Degrees of Separation


Yesterday, my husband and I were sitting in the base Burger King waiting for our food to be done so we could scarf down a quick yet enjoyable meal sans children. And before I get to the heart of my post, I have to ask; what is it about the service at the base fast food restaurants? My goodness, I've had sit down meals at Red Lobster delivered more quickly! This seems to be true across the spectrum - not to mention the hours that the BK is open. Basically, whenever you probably won't need a meal.

But I digress. Let me get back to the point. Hubby was walking back to the table after checking to see if our food had come up for the umpteenth time when he suddenly stopped dead in his tracks. He stared at a young soldier's arm for a moment (the poor soldier, he probably thought he was in some kind of trouble), looked like he was going to say something, then visibly shook himself and walked away.

Hubby had noticed that the young soldier was wearing the Unit Patch from hubby's old Armor Unit.

Normally, such a coincidence is greeted with an immediate handshake and upper arm slap, "Hey!  I served in that unit back in 93 - 95!"

"Really?  I've only been in since I graduated from Blankety-Blank High School in 2002."

"Are they still using the armory at the college?"

"Oh yeah, the thing's falling apart."

"Some things never change.  Is Sgt. Such-and-so still there?  I remember the FTX where he ran out of underwear - that was the same one where we had the issue with the cow on the range."

"You were in with Sgt. Such-and-so?  He's been out for a couple of years, but Sgt. Dude was talking about the underwear and cow FTX just last month!"

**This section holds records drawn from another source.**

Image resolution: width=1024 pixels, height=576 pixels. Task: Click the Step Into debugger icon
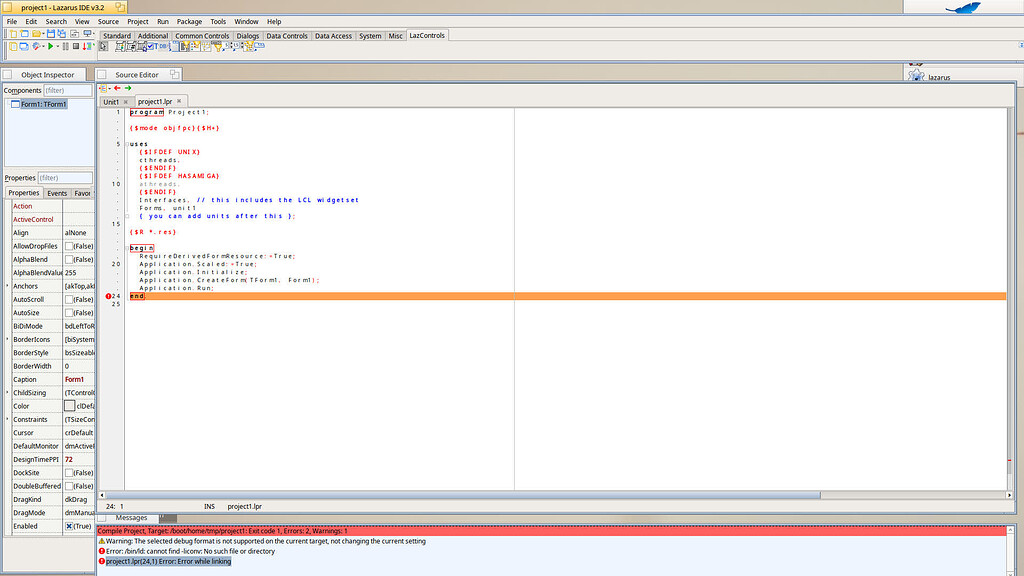point(86,47)
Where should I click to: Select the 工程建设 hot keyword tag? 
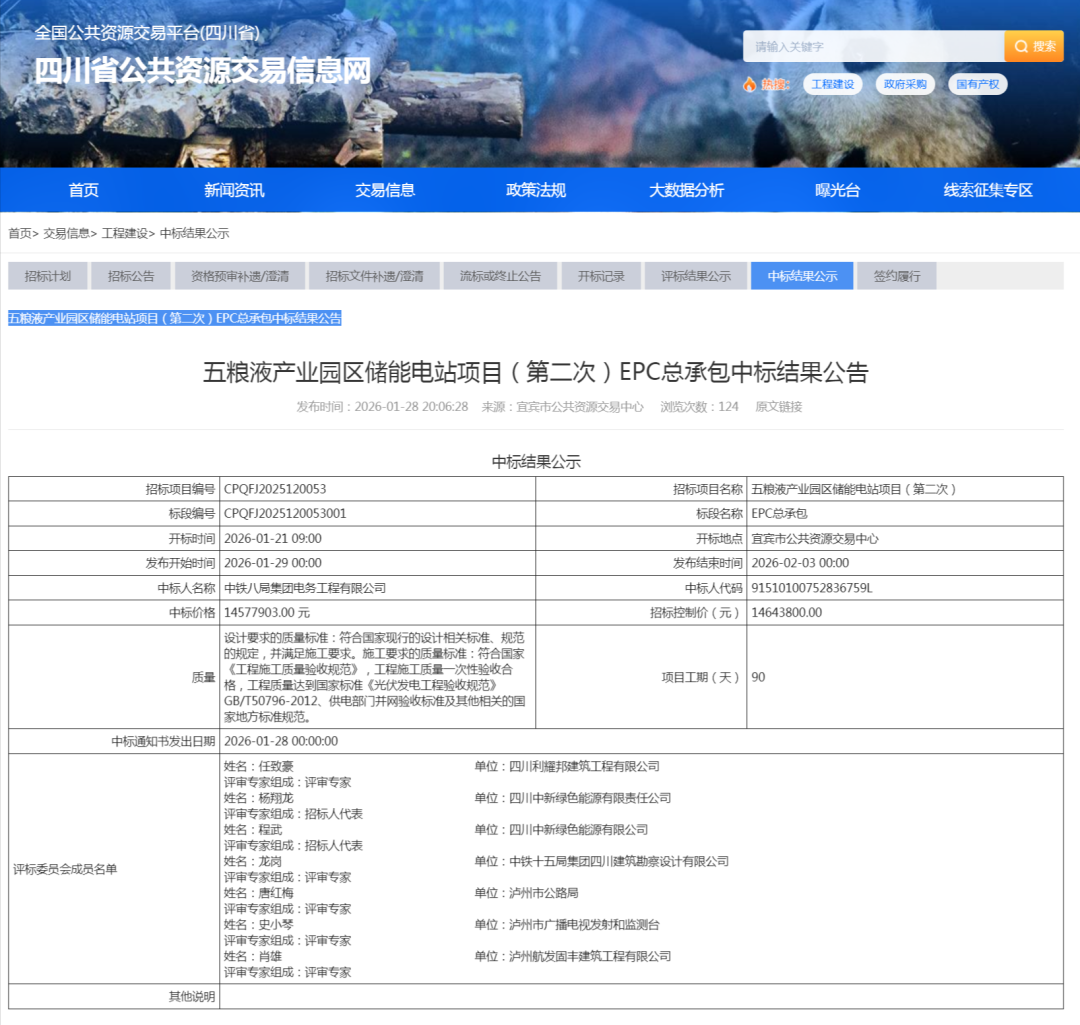coord(832,84)
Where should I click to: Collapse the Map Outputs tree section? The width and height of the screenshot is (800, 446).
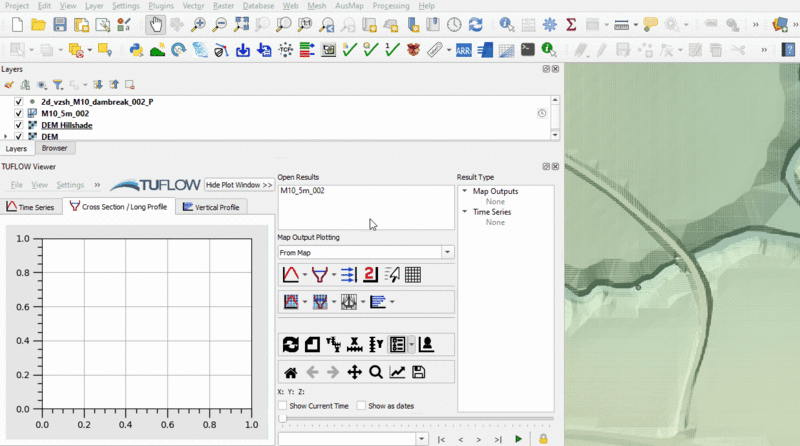(464, 191)
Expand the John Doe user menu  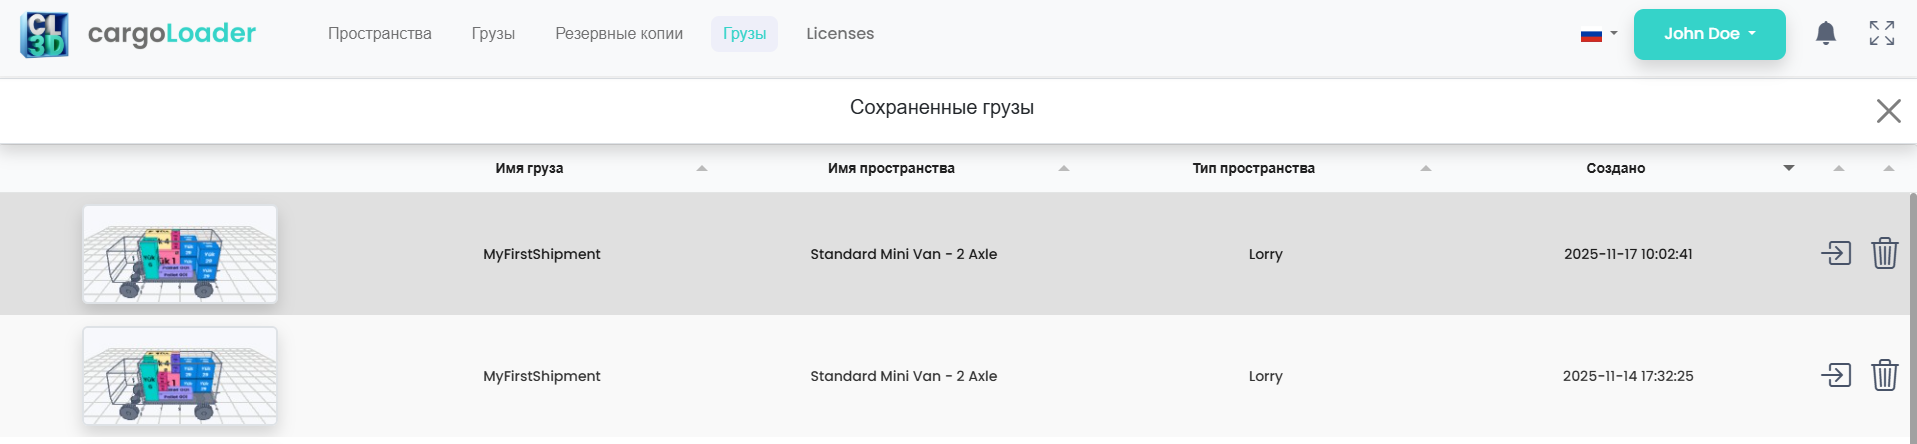(x=1709, y=34)
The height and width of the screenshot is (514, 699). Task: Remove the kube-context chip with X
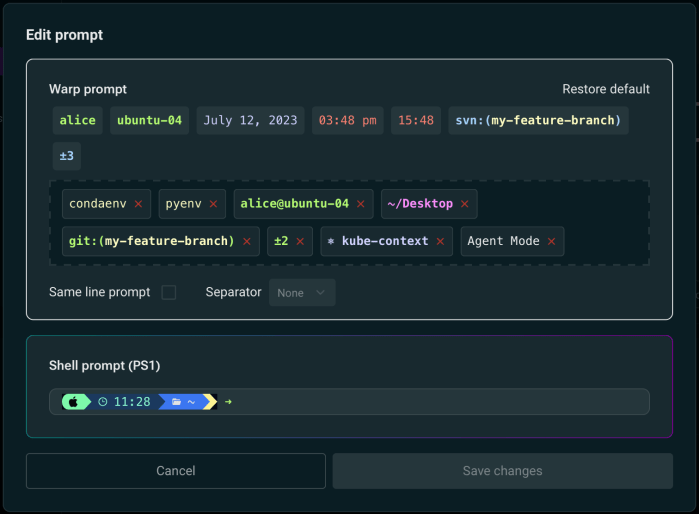click(440, 242)
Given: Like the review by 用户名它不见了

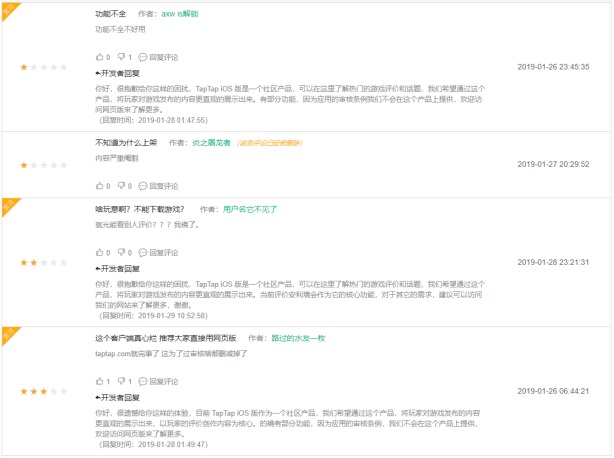Looking at the screenshot, I should pyautogui.click(x=99, y=253).
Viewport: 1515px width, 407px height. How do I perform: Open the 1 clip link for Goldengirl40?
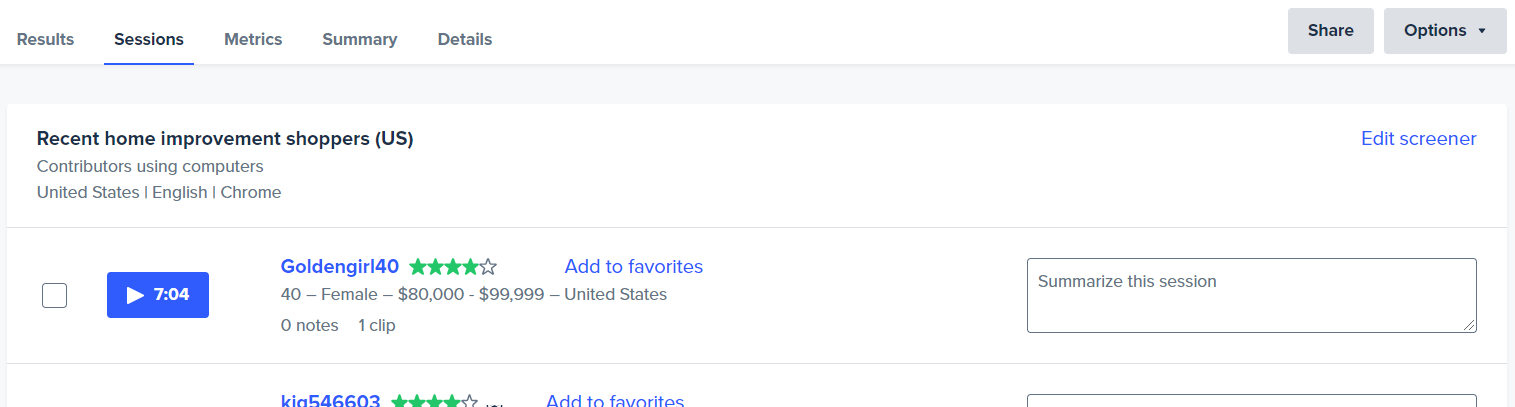pyautogui.click(x=377, y=325)
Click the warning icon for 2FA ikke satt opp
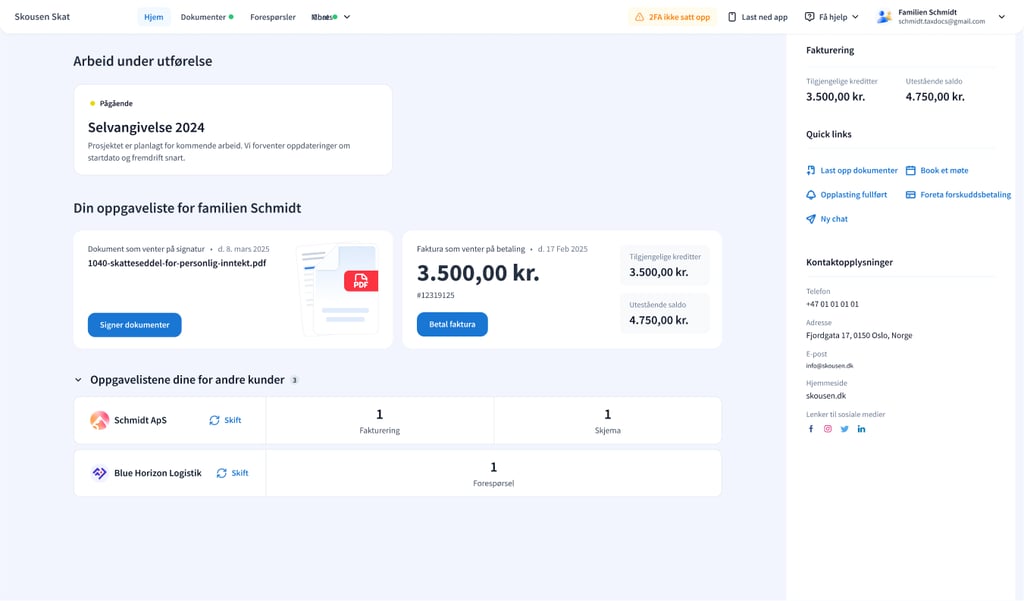The width and height of the screenshot is (1024, 601). click(640, 17)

And so it goes on.  I noticed early on that when military people meet each other, they have to find a way to establish creds and a connection of some sort.  Had hubby stopped to talk to the young soldier with hubby's old unit patch, the connection would probably have been established fairly soon.  Sometimes, though, it takes a little longer and a little more creativity.

"Hey, nice to meet you!  So, do you fly?"

"No, I'm an Intel Weenie."

"Really?  You must have gone through Goodfellow."

"Oh, yeah!  I was there in 99!"

"I had a guy who rocked out of our class at Laughlin.  He was picked up for Intel School.  Do you know him?"

"Nah, never met him.  But I went to school with someone else who chose to go to Hurlburt for her first assignment."

"Hey!  My old college room-mate was at Hurlburt!"

"Was he stationed with her?"

"When was she there?"

"2000 - 2003."

"Hey!  I'll bet they knew each other!"

And at that point, proper creds have been established and the two people who just met can go get a beer together to wet throats parched from so much talking.

I have to admit that I've participated in the Great Military Credential Search (GMCS) on occasion myself, even though I laugh my behind off every time I catch hubby participating.  Once, I managed to establish a connection with someone in the navy.  It turns out that her brother-in-law was in the Army, and stationed in Alaska at the same time that we were stationed in Texas (she was on Hawaii).  The clincher was the her BIL and my Brother had both gone to Kosovo around the same time.  I, of course, immediately had to call my brother and ask if he knew the other guy.

My brother, in true GMCS fashion, said, "No, I never met him.  What unit did you say he was serving in ?  I wonder if he knew Lt. Otherguy."

And it is in this way that the GMCS game carries on.